1

On Linux, a process' (main thread's) last program-counter value is presented in /proc/$PID/stat. This seems to be a really simple and easy way to do some sampled profiling without having to instrument a program in any way whatsoever.

I'm wondering if this has any caveats when it comes to the sampling quality, however. I'm assuming this value is updated whenever the process runs out of its timeslice, which should happen at completely random intervals in the program code, and that samples taken at more than time-slice length should be uniformly randomly distributed according to where the program actually spends its time. But that's just an assumption, and I realize it could be wrong in any number of ways.

Does anyone know?

Dolda2000
  • 25,216
  • 4
  • 51
  • 92

2 Answers2

1

Why not to try modern builtin linux tools like perf (https://perf.wiki.kernel.org/index.php/Main_Page)?

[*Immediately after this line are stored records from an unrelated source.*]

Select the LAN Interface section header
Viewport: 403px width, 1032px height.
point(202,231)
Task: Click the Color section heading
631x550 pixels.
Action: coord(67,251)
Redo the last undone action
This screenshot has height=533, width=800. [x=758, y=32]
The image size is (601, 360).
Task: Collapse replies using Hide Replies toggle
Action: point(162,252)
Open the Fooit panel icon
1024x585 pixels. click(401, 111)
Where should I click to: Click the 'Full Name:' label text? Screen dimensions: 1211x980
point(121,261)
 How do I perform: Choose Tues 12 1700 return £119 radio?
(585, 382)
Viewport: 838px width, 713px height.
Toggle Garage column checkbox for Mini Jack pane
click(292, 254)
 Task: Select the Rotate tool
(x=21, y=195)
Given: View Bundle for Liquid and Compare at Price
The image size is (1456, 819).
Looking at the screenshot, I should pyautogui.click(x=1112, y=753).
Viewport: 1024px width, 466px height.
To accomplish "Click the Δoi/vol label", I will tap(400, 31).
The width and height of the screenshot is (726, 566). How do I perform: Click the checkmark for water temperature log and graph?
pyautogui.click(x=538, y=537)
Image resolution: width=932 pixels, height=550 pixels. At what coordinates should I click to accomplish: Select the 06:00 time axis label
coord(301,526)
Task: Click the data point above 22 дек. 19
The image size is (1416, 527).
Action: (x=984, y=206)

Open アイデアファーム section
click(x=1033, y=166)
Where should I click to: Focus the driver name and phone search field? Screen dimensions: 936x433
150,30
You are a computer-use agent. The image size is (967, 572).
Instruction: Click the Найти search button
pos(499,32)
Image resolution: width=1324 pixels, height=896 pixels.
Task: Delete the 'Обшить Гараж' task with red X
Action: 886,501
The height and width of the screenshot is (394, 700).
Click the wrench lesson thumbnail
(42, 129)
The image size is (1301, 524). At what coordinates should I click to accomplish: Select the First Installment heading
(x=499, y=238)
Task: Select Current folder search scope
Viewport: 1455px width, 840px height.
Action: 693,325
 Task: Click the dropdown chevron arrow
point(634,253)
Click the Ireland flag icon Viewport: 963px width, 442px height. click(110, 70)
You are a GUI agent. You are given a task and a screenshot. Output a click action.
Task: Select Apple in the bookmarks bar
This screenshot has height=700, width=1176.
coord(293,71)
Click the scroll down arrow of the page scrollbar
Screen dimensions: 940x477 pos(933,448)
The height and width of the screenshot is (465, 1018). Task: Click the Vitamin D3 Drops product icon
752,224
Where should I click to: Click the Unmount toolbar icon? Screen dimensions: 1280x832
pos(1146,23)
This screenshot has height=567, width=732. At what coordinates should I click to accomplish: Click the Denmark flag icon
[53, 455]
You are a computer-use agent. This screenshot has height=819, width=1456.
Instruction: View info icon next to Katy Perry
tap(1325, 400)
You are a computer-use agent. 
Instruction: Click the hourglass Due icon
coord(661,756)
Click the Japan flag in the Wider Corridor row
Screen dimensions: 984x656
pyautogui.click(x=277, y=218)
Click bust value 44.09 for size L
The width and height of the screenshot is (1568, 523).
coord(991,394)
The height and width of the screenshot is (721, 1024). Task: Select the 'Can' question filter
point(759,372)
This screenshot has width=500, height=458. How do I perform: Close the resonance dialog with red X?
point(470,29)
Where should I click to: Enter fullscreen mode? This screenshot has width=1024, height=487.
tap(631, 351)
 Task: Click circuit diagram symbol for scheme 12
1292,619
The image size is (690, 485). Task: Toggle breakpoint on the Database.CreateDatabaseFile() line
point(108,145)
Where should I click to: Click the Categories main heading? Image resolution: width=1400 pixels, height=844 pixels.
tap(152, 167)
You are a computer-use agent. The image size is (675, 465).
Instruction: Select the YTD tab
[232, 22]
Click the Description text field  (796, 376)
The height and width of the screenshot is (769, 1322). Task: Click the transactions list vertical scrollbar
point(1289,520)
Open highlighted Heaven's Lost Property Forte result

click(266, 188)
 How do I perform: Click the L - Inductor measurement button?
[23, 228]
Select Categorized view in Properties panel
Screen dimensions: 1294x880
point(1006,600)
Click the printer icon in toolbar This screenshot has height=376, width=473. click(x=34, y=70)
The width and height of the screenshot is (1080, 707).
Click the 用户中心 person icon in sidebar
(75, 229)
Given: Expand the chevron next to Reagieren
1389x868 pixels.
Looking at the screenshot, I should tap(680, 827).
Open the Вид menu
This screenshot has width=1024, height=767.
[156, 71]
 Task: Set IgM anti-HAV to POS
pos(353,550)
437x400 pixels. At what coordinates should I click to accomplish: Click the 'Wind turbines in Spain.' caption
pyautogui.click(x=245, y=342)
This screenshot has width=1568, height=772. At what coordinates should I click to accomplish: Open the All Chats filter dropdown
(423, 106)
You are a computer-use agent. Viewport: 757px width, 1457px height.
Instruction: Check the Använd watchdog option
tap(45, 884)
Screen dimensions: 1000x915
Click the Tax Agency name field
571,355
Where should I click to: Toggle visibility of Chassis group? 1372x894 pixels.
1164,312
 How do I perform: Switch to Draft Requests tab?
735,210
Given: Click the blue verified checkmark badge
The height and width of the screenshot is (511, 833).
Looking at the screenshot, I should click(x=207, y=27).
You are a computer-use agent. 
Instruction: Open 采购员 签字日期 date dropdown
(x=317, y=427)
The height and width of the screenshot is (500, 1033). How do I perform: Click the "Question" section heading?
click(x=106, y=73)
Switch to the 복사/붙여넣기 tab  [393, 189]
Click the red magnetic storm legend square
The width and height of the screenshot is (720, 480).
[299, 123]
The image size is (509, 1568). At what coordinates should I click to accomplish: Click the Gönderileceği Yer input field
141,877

It has record mode with adjustable frequency (-F100 for 100 Hz), with many events, for example, on software event task-clock without using of hardware performance counters (stop the perf with Ctrl-C or add sleep 10 to the right to sample for 10 seconds):

 perf record -p $PID -e task-clock -o perf.output.file

Perf works for all threads without any instrumenting (recompilation or code editing) and will not interfere with program execution (only timer interrupt is slightly modified). (There is also some support of stacktrace sampling with -g option.)

Output can be parsed offline with perf report (only this command will try to parse binary and shared libraries)

 perf report -i perf.output.file

or converted to raw PC (EIP) samples with perf script -i perf.output.file.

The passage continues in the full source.